Depardieu joue Gérard, un ingénieur au chômage technique qui garde seul son enfant, sa compagne a rejoint le mouvent de la libération des femmes. Il va rencontrer une jeune femme, Ornella Muti, avec qui il va non seulement développer un rapport de soumission, mais en faire aussi un objet sexuel. Jusqu'au jour où celle-ci se révolte, et remette en cause sa virilité.
Il ne faut pas oublier que dans la première décennie de la carrière de Depardieu, celui-ci jouait essentiellement dans des films d'auteur, des polars, des drames, et il faudra attendre 1980 avec L'inspecteur la bavure et La chèvre pour le voir faire des comédies. D'où le fait que je ne sois pas surpris qu'il jouait à cette époque-là avec Marco Ferreri, grand provocateur devant l'éternel, mais en découvrant La dernière femme, il y a de quoi être proche de la sidération.
Car le film interroge ni plus ni plus que la virilité de l'Homme, représenté ici par un Depardieu tout simplement incroyable. Ce qu'il fait ici serait tout simplement impossible de nos jours par n'importe qui ; une fois dans son appartement de la ville nouvelle de Créteil, il évolue la plupart du temps à poil, sans aucune inhibition, et allant même jusqu'à se tripoter fréquemment, pour finir en érection ! Loin d'être un simple gadget ou un élément de voyeurisme, c'est clairement un moyen de montrer un homme, on dirait aujourd'hui un beauf en l'espèce, qui ne pense qu'avec sa b..., qui a un amour sincère pour son fils, dont il tripote aussi le zizi, mais qui semble aimer Ornella Muti parce qu'elle est sublime, sans réel avenir autre que de coucher ensemble.
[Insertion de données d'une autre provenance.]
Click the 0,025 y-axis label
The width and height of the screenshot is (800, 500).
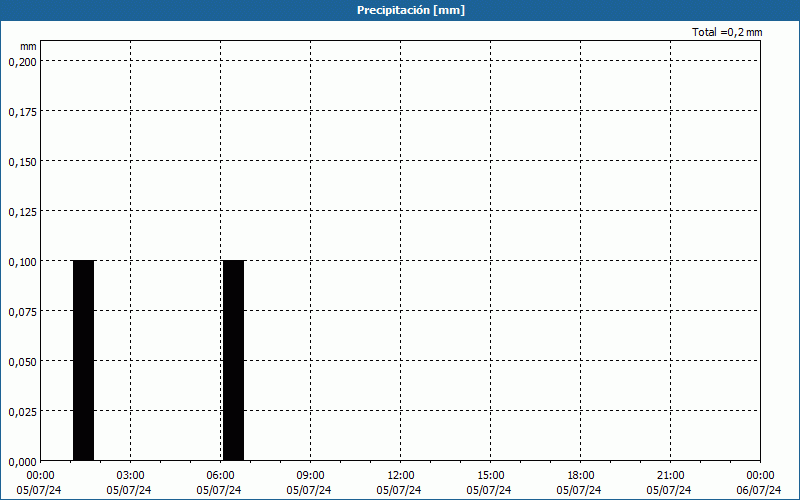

Le film date de 1976, et comme on en voit un extrait dans un journal télévisé, c'est peu après la libération de la parole des femmes, qui osent se révolter contre l'ordre étable, Ornella Muti représente ça. Peu à peu, elle va prendre le contrôle sur le corps, sur sa sexualité, et peu à peu sur son couple, et en disant simplement à Depardieu qu'il ne la fait pas jouir, cette simple réplique représente une avancée dans l'émancipation de la Femme. C'est pour cela que ses atours provocants, le film est bien plus subtil et intéressant que ça. Pour l'anecdote, on croise l'ami Michel Piccoli et Renato Salvatori, mais c'est essentiellement un drame dans un appartement de la banlieue parisienne, qui aurait été sans doute impossible à produire quelques années plus tôt, mais qui représente en soi une date.